2020 : légère embellie des perspectives économiques

2020 : légère embellie des perspectives économiques

10/01/2020

En 2019, l’économie mondiale a connu une croissance de 3% à peine, soit son rythme le plus lent depuis la crise financière mondiale de 2008. Le FMI anticipe une légère amélioration en 2020, à 3,4%, mais cette reprise n’est pas généralisée et elle est précaire.

2019 : coup de frein

En 2019, la croissance mondiale a considérablement fléchi en raison du ralentissement du commerce mondial miné par la guerre commerciale entre la Chine et les Etats-Unis. Ce fléchissement s’explique aussi par l’incertitude accrue qui entoure la situation géopolitique, des facteurs spécifiques aux pays et des facteurs structurels, dont une faible productivité manufacturière, un recul des investissements et un vieillissement de la population dans les pays avancés. Seule consolation, le secteur des services a résisté dans la majeure partie du monde, ce qui a permis de conserver un certain dynamisme sur les marchés de l’emploi.  

2020 : vers une légère embellie

Selon le FMI, aucune amélioration spectaculaire n’est à attendre en 2020. La croissance des pays avancés devrait ralentir pour s’établir à 1,7 %, tandis que celle des pays émergents et des pays en développement devrait passer de 3,9 % en 2019 à 4,6 % en 2020. Les indicateurs pour l’ensemble de la zone euro commencent lentement à se redresser, bien qu’ils soient freinés par l’Allemagne. Les conditions semblent réunies pour une amélioration de la conjoncture économique dans les mois à venir, mais qui devrait être lente et limitée. Plusieurs facteurs extérieurs seront déterminants.

Il y a tout d’abord le raid américain opéré début janvier sur le sol irakien, contre l’une des principales figures militaires du régime de Téhéran, trois jours après l'attaque perpétrée contre l'ambassade américaine. Le contentieux est ancien entre Washington et Téhéran, ravivé en 2018 par le rétablissement des  sanctions américaines contre l'Iran, notamment via un nouvel embargo sur les produits pétroliers.
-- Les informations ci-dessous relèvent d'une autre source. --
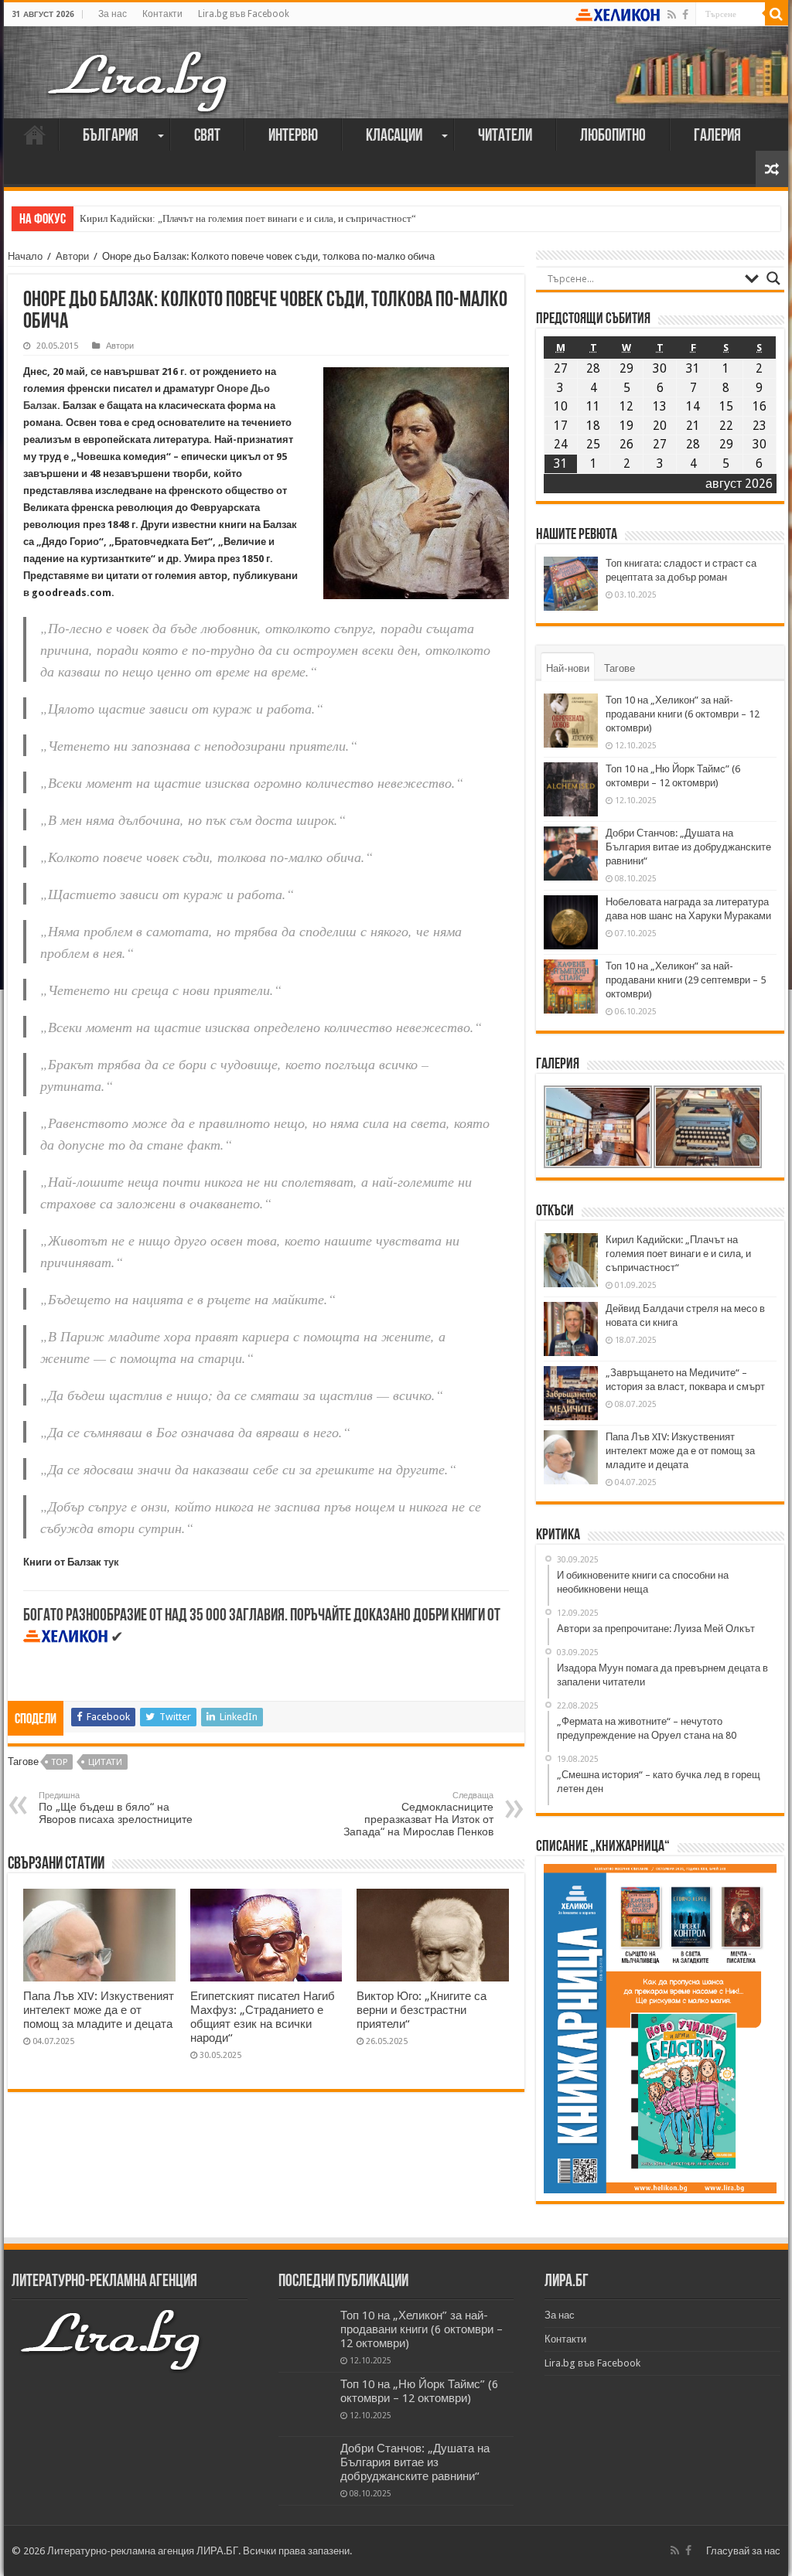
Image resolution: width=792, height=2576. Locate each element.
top (59, 1762)
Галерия (717, 136)
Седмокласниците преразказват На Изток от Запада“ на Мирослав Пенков (418, 1814)
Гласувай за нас (743, 2551)
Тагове (619, 668)
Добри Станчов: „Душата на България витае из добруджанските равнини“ (688, 847)
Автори (72, 256)
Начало (35, 134)
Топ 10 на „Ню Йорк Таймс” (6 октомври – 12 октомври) (419, 2391)
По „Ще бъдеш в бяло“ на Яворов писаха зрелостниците (116, 1808)
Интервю (293, 136)
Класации (394, 136)
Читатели (505, 136)
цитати (105, 1762)
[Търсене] (776, 14)
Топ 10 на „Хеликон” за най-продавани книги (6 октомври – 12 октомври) (683, 714)
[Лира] (139, 65)
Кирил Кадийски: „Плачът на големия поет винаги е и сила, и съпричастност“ (248, 218)
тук (111, 1562)
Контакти (162, 14)
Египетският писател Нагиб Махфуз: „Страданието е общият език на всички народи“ (262, 2017)
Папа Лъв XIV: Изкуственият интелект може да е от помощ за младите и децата (98, 2010)
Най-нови (567, 668)
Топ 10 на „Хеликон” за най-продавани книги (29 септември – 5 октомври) (686, 980)
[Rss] (672, 14)
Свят (207, 136)
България (110, 136)
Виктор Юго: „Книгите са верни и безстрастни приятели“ (421, 2010)
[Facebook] (685, 14)
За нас (112, 14)
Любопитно (613, 136)
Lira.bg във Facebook (243, 14)
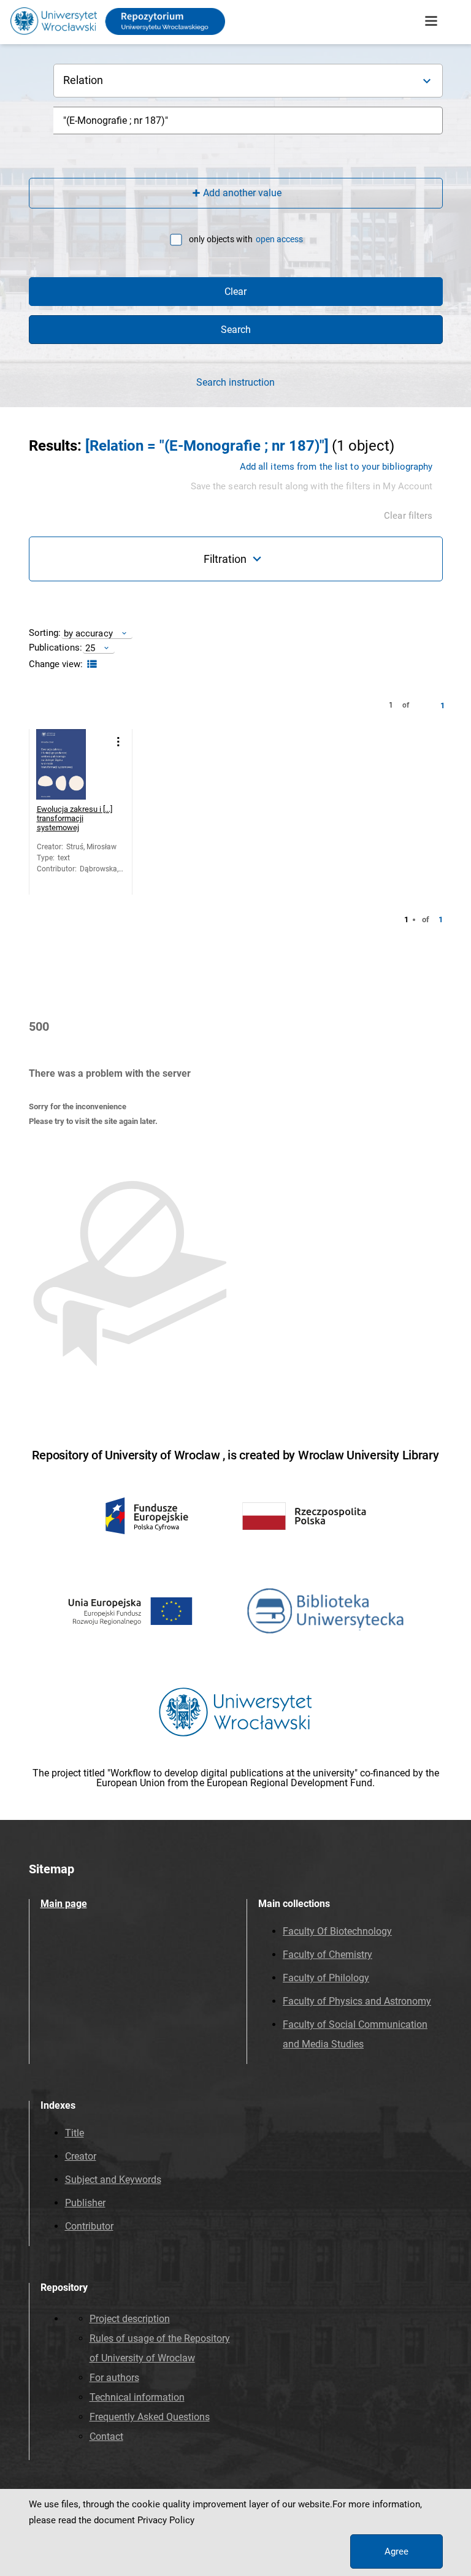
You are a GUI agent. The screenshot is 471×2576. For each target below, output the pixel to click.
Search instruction (235, 383)
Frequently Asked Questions (150, 2417)
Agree (396, 2551)
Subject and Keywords (113, 2179)
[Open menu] (431, 21)
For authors (114, 2377)
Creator (80, 2156)
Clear (235, 291)
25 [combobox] (90, 648)
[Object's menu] (118, 741)
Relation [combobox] (83, 80)
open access (279, 239)
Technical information (137, 2397)
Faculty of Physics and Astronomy (357, 2001)
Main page (63, 1903)
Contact (106, 2436)
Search (236, 329)
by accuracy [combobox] (88, 633)
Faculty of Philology (326, 1978)
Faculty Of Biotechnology (337, 1931)
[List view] (90, 664)
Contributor (89, 2226)
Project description (130, 2319)
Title (74, 2133)
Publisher (85, 2203)
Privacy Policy (165, 2520)
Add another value (242, 193)
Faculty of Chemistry (327, 1954)
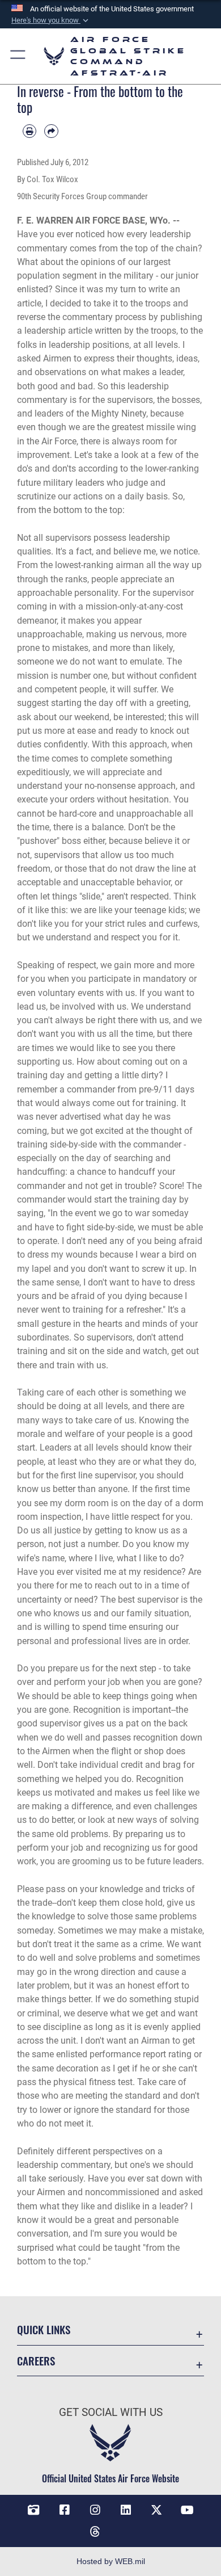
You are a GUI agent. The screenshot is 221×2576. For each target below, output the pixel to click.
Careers (36, 2360)
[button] (51, 20)
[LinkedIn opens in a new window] (125, 2510)
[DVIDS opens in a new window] (33, 2510)
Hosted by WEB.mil (110, 2561)
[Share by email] (51, 131)
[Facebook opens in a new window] (64, 2510)
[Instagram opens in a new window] (95, 2510)
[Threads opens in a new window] (95, 2531)
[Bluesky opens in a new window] (125, 2527)
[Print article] (29, 131)
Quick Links (43, 2329)
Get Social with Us (111, 2412)
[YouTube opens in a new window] (187, 2510)
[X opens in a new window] (156, 2510)
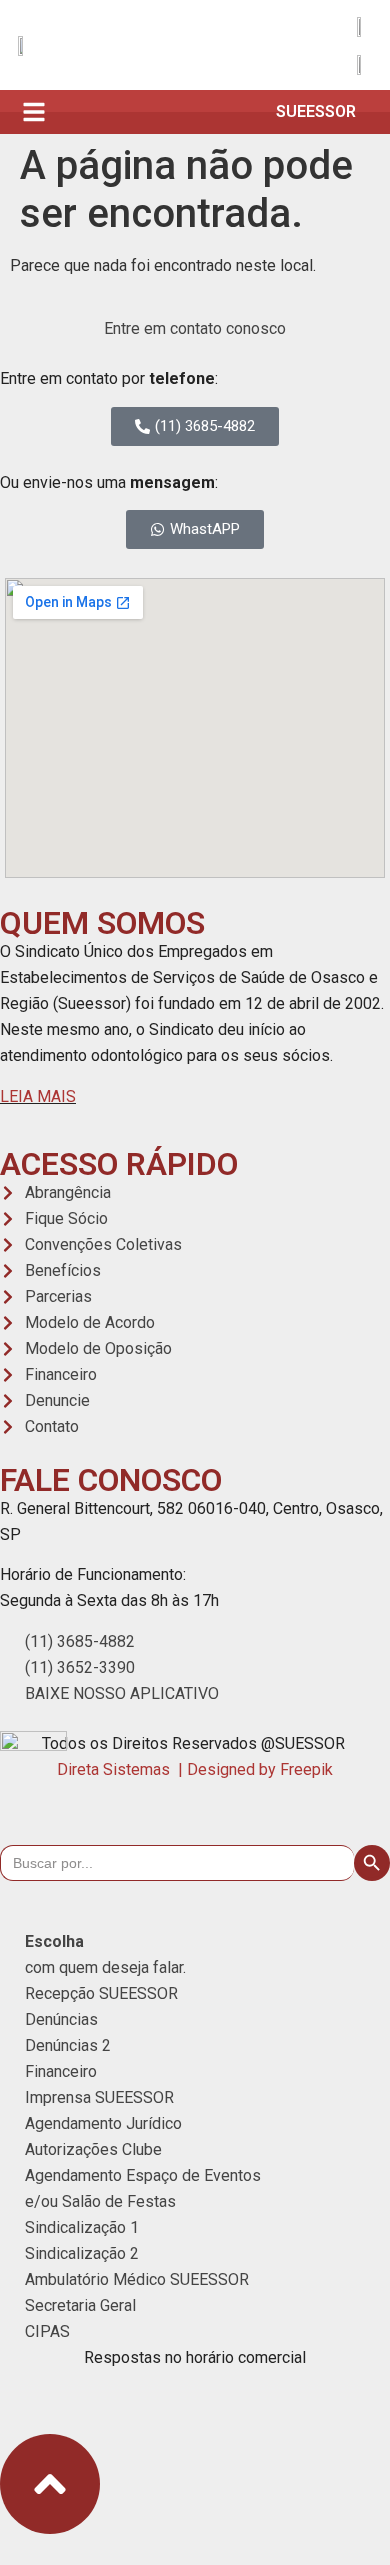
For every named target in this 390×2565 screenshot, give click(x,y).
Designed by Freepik (260, 1769)
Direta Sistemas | (122, 1769)
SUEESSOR (316, 111)
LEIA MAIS (38, 1096)
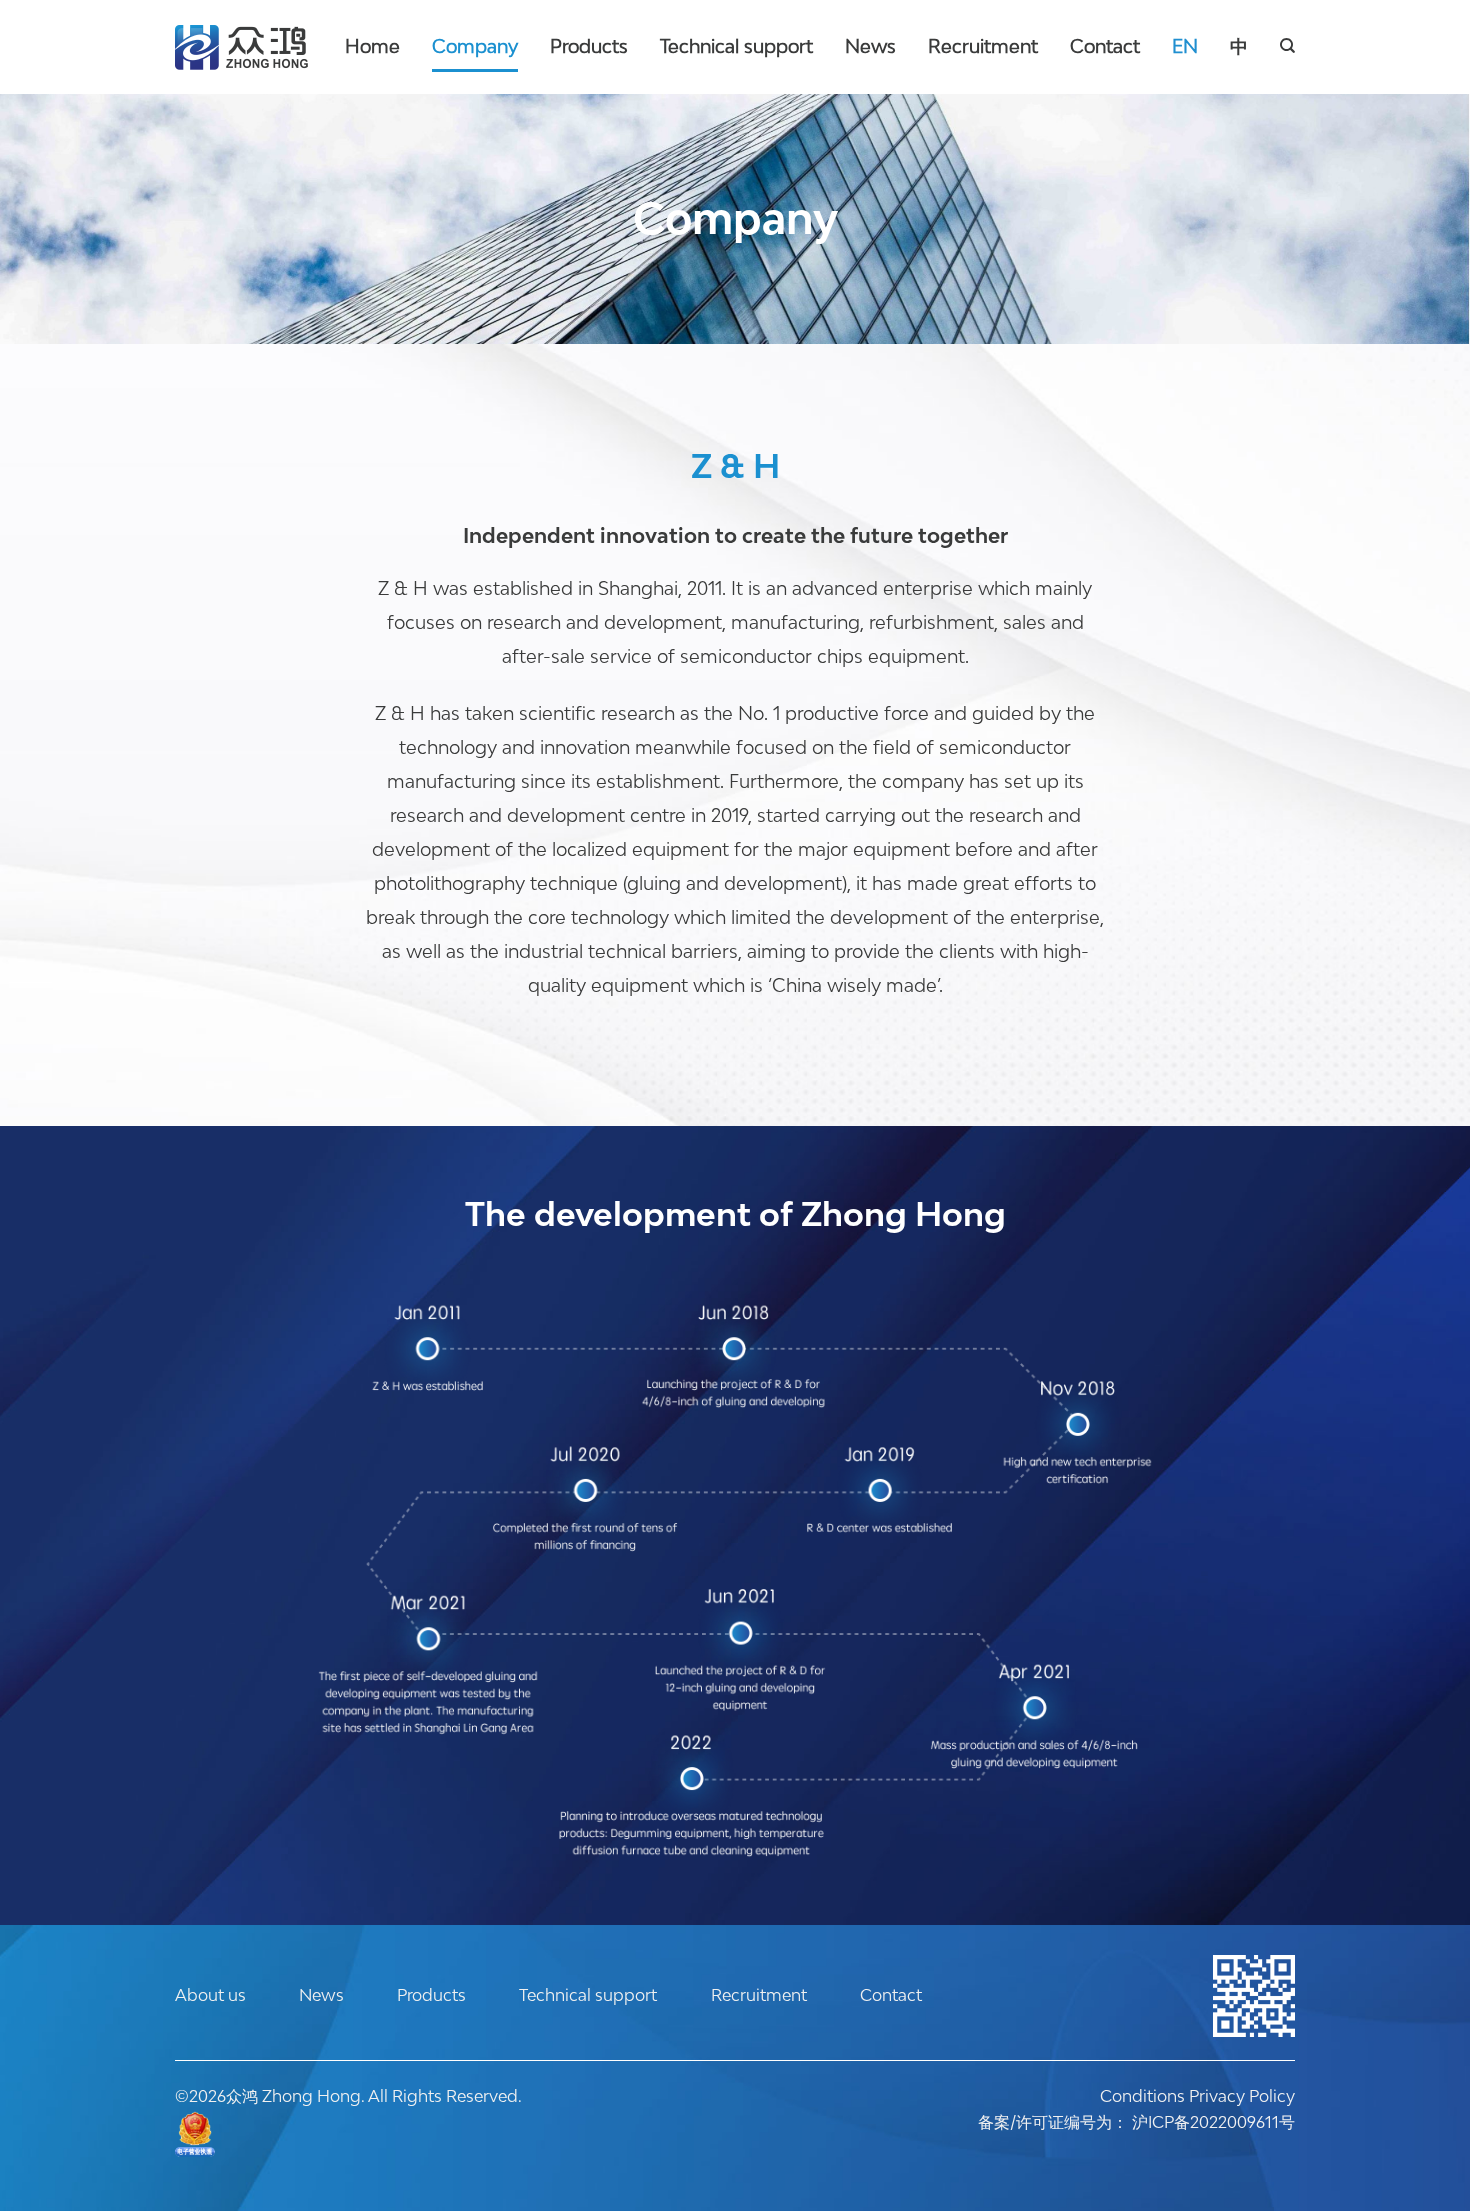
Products (589, 46)
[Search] (1287, 46)
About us (210, 1995)
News (870, 46)
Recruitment (983, 46)
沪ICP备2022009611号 (1213, 2122)
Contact (1105, 46)
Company (475, 46)
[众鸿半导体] (241, 47)
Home (372, 46)
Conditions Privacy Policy (1197, 2096)
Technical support (736, 46)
Depuis plusieurs semaines, l’Irak est le témoin de multiples actes de provocation et de représaille entre ces deux puissances qui ne sont pas de nature à stabiliser la région du Golfe, centre du monde pétrolier.

Les conflits commerciaux représentent le plus gros risque de détérioration qui pèse sur les prévisions économiques. Les Etats-Unis, première puissance économique mondiale, s’inquiètent de la montée en puissance de la Chine dans les secteurs de haute technologie qui seront les moteurs de la croissance et de la puissance de demain. En réaction, l’empire du Milieu s’est lancé dans une vaste entreprise de nationalisation de son industrie, notamment dans la haute technologie. Le traité préliminaire conclu fin 2019 entre Pékin et Washington marque une pause dans l’escalade entre ces deux pays mais pas encore la fin de la guerre commerciale. 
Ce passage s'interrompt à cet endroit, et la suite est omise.